**What is expected:**
Change "green" to "orange" in the items, beginning at the line containing "598x403 pixels. At" and going on through the end of the items, and write out those lines with all else unchanged. Omit the pictures from your answer.

* Begin Data for the task *

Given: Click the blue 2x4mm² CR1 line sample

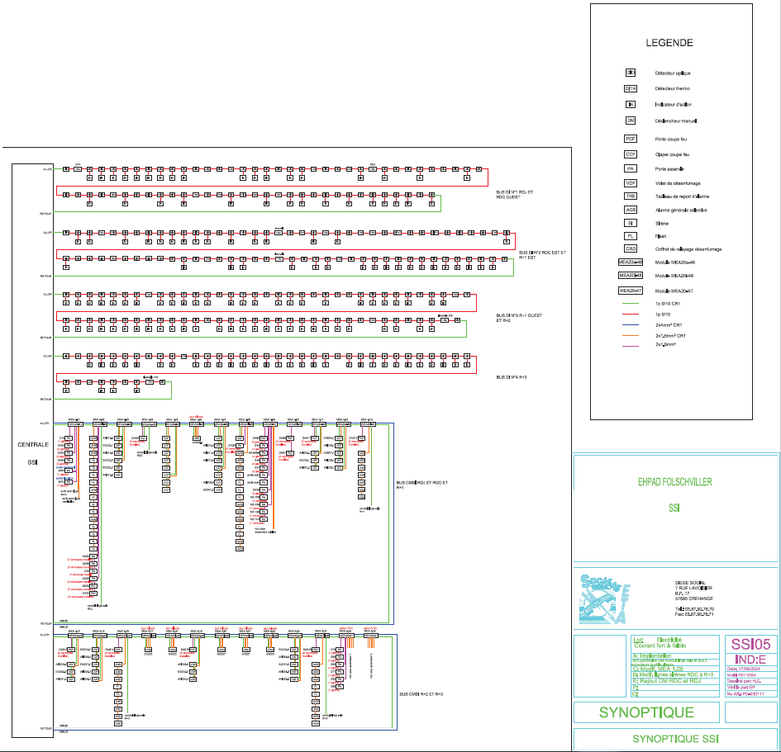Looking at the screenshot, I should pyautogui.click(x=632, y=325).
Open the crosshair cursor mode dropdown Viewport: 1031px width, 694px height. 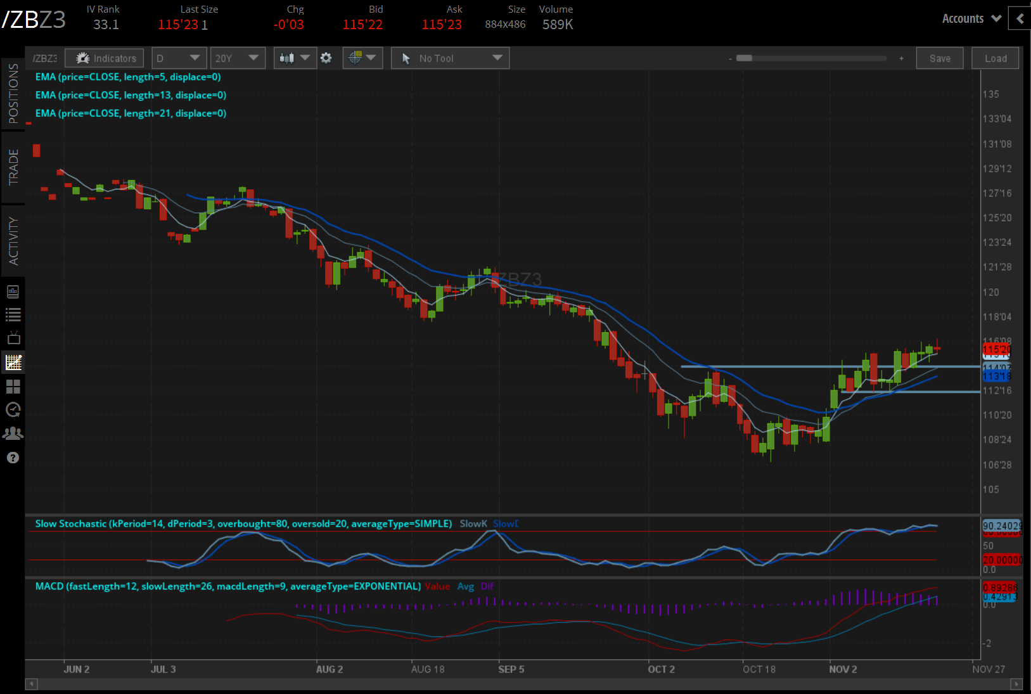[362, 58]
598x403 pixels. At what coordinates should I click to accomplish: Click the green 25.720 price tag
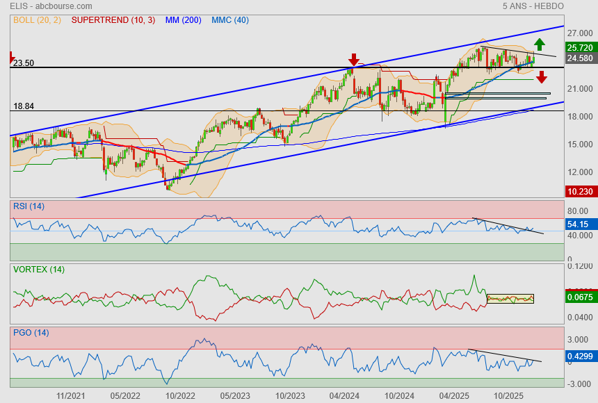tap(579, 47)
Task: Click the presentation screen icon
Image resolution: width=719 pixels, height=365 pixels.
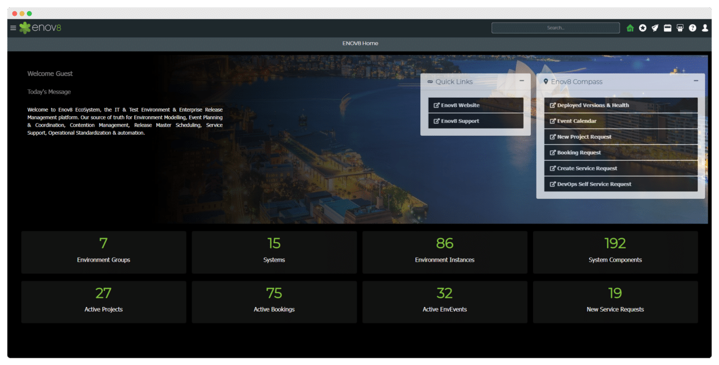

* End Data for the task *

**Exercise solution:**
598x403 pixels. At what coordinates should I click to accomplish: Click the orange 25.720 price tag
tap(579, 47)
Task: Click the presentation screen icon
Image resolution: width=719 pixels, height=365 pixels.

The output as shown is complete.